What we learned about the latter relationship from Production of
Commodities has led to an important critique of the neoclassical
distribution theory that grounds the orthodox claim that markets tend to
generate full employment. I don't see how you can blow off Sraffa unless
you think that these insights are irrelevant to how a market economy
functions. The burden of proof would be on Post Keynesians to justify that
assertion.
Justification follows next paragraph
To say that Sraffa's model "is incapable of incorporating time" seems to me
to be a non sequitur. The model incorporates just what it needs to
incorporate in order to investigate the relationships it wants to clarify.
Simple. The Sraffian model shows that the classical model is NOT a general
theory even on its own terms with all of its axioms. Sraffa demonstrated
that the classical theory had logical deficiencies. Others then showed,
that as a general theory one could not rule out reswitching IN A
NONMONETARY production economy. Sraffa did a wonderful job to show that
the classical theory did not even work the way classical theorists
described it in the never-never world of classical economics. It was
therefore a devastating negative blow to classical economics. But unless
you want to be on the council of economic advisors for the President of
Never-Never land, the Sraffian model is of little use for practical problems.
Unless you believe that money is neutral, i.e., has no effect on production
and employment decisions, then the Sraffian model is relevant.
But in 1935 Keynes wrote an article in a Festscrift for Arthur
Spiethoff entitled "A Monetary Theory of Production" [reprinted in CWK vol
13] in which he argued that in an entrepreneurial market oriented, money
using economy expectations and money were relevant in both the short run
and the long run. And Keynes noted in this 1935 article this was the
theory he was working on and believed he was bringing forth.
So Sraffa is irrelevant unless you are assuming that expected prices and
the availability of finance does NOT affect entrepreneurial
production decisions on WHat? HOW? and FOR WHOM? In other words, Sraffa
does not answer the important questions of employment of labor and
capital and the resulting distribution of income in an entrepreneurial
economy where the future is not known in advance, and where therefore
sensible, but not "rational expectations" matter -- and the availability
of finance matters.
The characterization of the Sraffa's model as "identically a multi-period
model in which all future production coefficients are known in the present
and in which the resulting future prices are equally discounted by all
participants" projects onto Sraffa views that he never held. His book
contains not a word about expectations or future prices or about how agents
discount future prices. And why should it?

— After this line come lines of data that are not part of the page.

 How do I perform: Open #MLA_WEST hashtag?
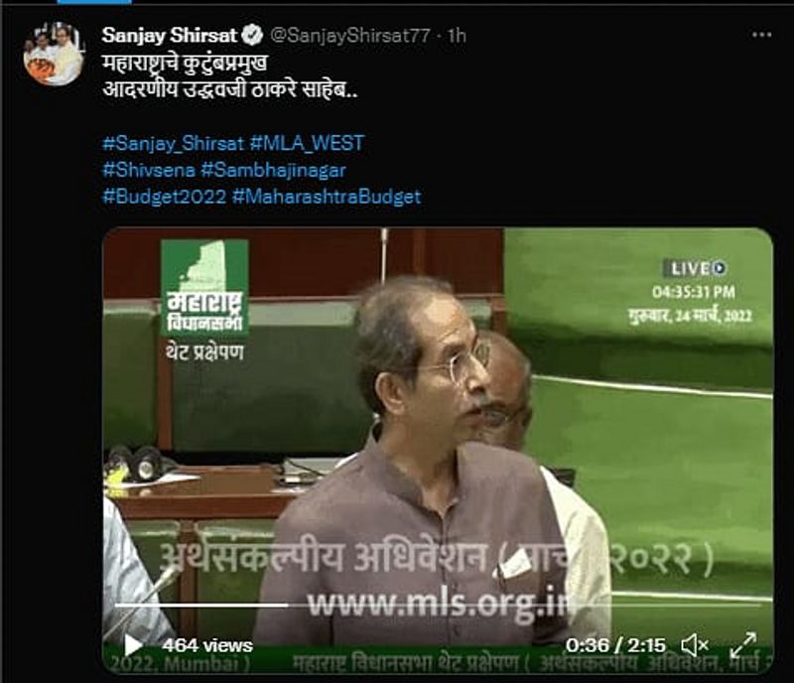(307, 143)
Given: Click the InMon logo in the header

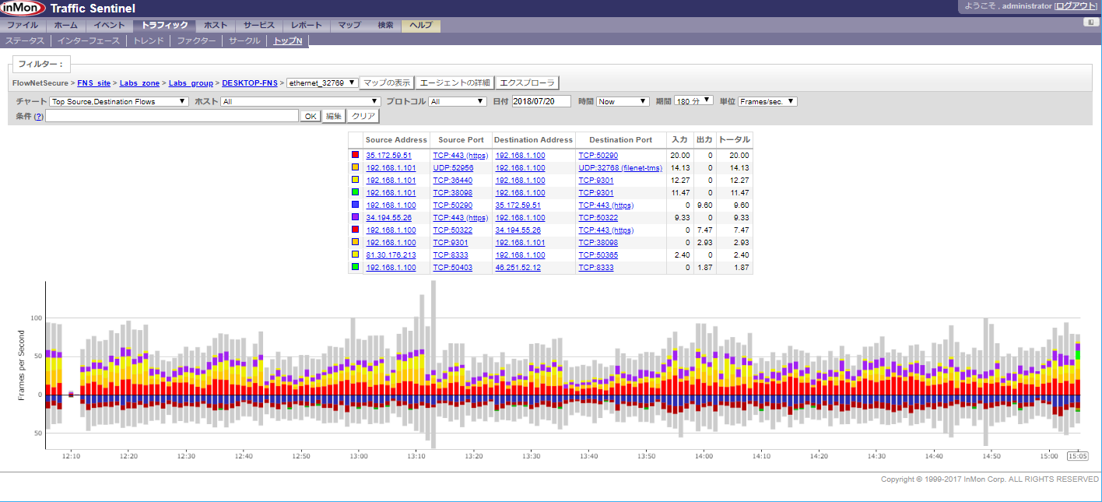Looking at the screenshot, I should point(23,9).
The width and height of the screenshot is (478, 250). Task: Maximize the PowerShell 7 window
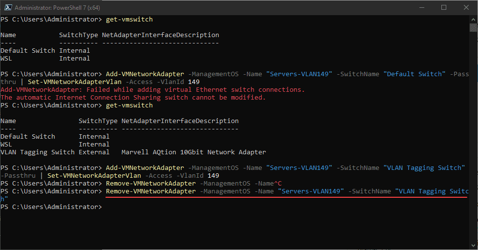pyautogui.click(x=444, y=7)
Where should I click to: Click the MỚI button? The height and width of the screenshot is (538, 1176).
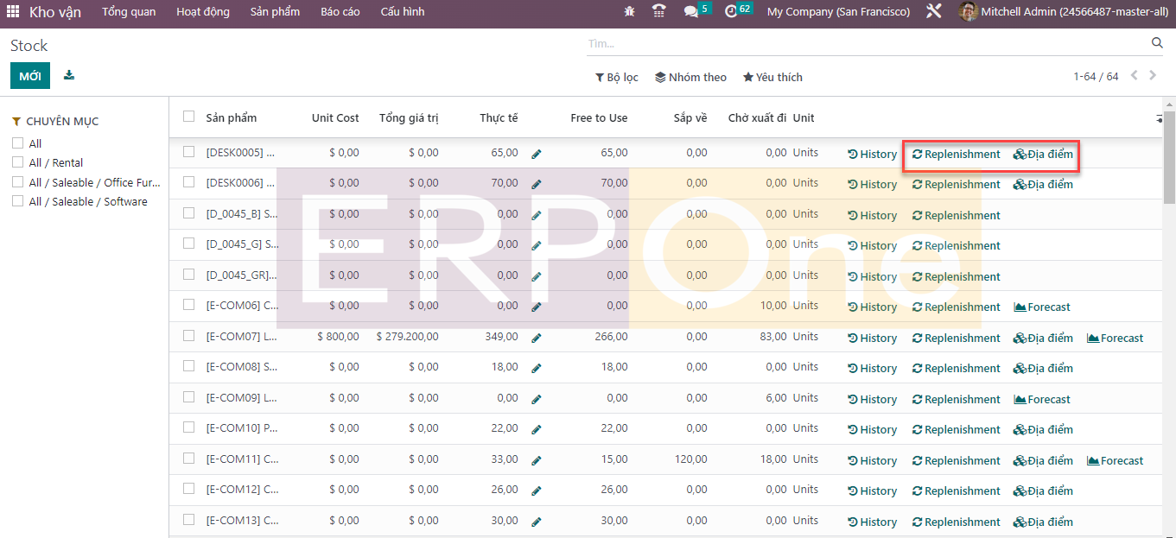click(30, 76)
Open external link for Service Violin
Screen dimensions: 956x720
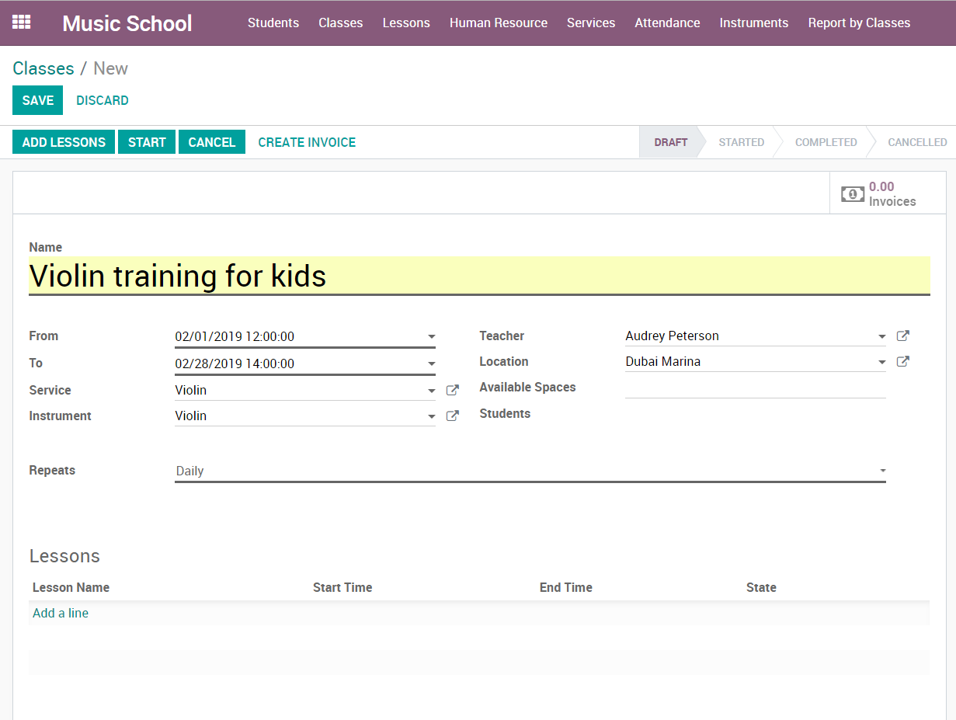point(453,391)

If you think entrepreneurial expectations and finance do not affect hiring
decision and therefore income distribution then it should not matter that
Sraffa never introduces it into his model. Once he does, if the future is
nonergodic , then all the centers of gravity and persistent forcesthat
Sraffaians such as Garagnani and Eatwell invoke will disappear.
To investigate such issues,
one needs a different sort of model. That certainly does not mean that
Sraffa's model is not useful for the investigation of the issues it does
take up;
Yes -- but for practical policy problems of the real world in which we
live, a logically consistent Sraffa model provides no clues.
nor does it mean that th
e issues it investigates are irrelevant,
as some Post keynesians seem to think. Must a model explain everything?
No just the important things like unemployment, inflation, financial market
volatility and its affect on real economic activity, economic growth,
should we follow a fixed or flexible exchange rate, a Taylor rule, a
currency board, should emerging market economies dollarize, how should we
save social security, etc.
And anyway, Sraffa's model is stucturally identical to Leontief's, and just
like the latter it can be modified to incorporate change over time.
But two wrongs do not make one right!
But of
course, imlicit in Sraffa's method is the view that dynamic questions
require a more historical and institutional approach (see Garegnani's 1984
OEP paper). This is a stance that has much in common with Post Keynesian
views about method.
In the early 1980s Sylos-Labini asked me come to his Indtitute in Rome to
join him, Gragnani, Kregel, and Roncoglia in a private all day session to
see if we could compatibility between the Sraffian and Post Keynesian
system. It was a futile ndertaking -- for my argument was that until one
introduced money, uncertainty, etc into a Sraffian mpdel there was as much
comparability between Keynes and Sraffa as between Keynes and the classical
system. Garagnani's position was money , etc was irrelevant because there
were always PERSISTENTcenters of gravity that the economy was moving
towards and in the long run money did not matter. [Notice the similarity to
current classical arguments bout reversion to the mean.]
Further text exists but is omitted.